- **Exercise**
Every record here must be copied exactly, except for the images it holds.
#### Information given ####
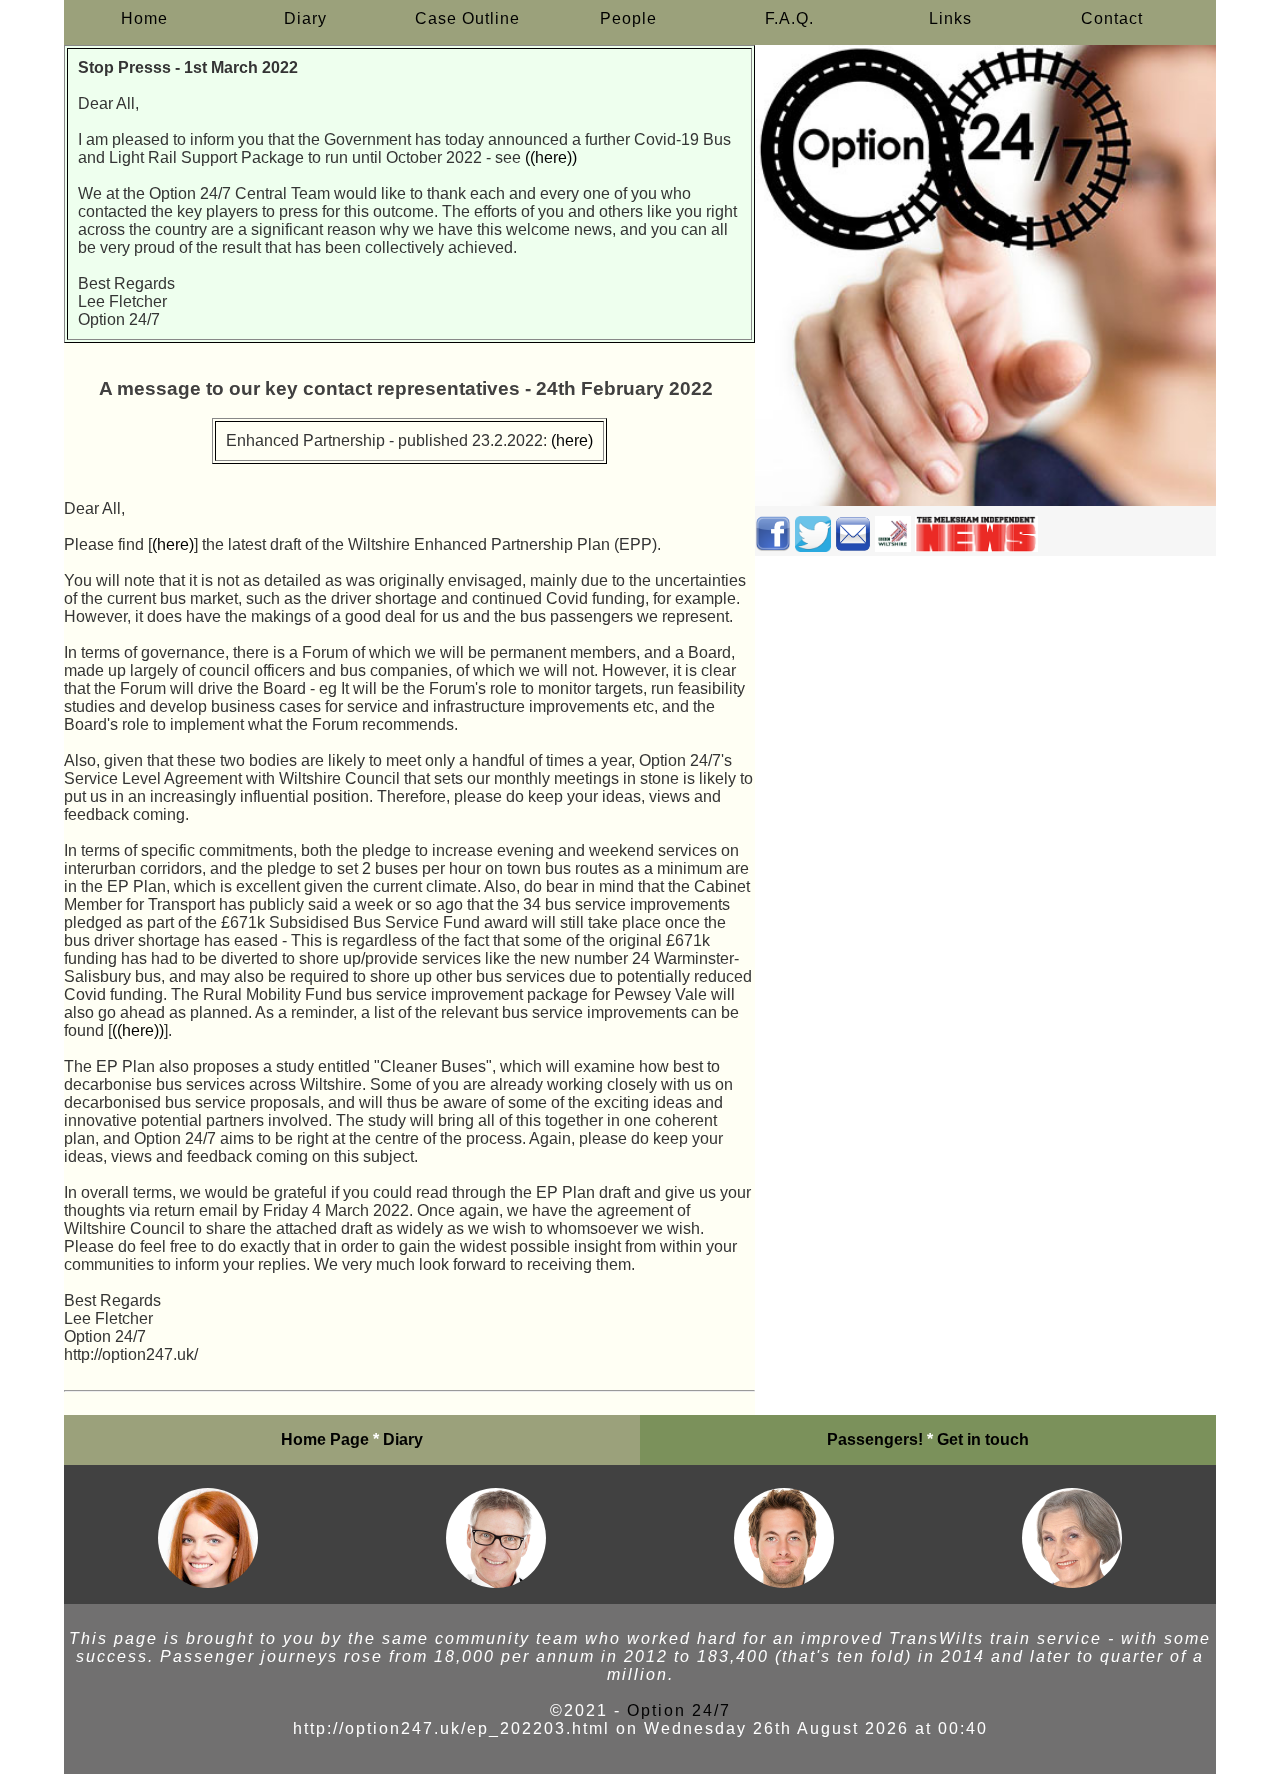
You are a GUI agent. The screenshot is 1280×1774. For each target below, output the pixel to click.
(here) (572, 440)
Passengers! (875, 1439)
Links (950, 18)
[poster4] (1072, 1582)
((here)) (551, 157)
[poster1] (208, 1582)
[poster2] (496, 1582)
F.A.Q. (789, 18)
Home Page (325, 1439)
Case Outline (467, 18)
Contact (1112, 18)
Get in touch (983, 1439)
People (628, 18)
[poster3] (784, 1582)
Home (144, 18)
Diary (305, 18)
####
- **Answer for this exercise**
You are a GUI agent. The screenshot is 1280×1774. For each target below, output the pixel to click.
(here) (572, 440)
Passengers! (875, 1439)
Links (950, 18)
[poster4] (1072, 1582)
((here)) (551, 157)
[poster1] (208, 1582)
[poster2] (496, 1582)
F.A.Q. (789, 18)
Home Page (325, 1439)
Case Outline (467, 18)
Contact (1112, 18)
Get in touch (983, 1439)
People (628, 18)
[poster3] (784, 1582)
Home (144, 18)
Diary (305, 18)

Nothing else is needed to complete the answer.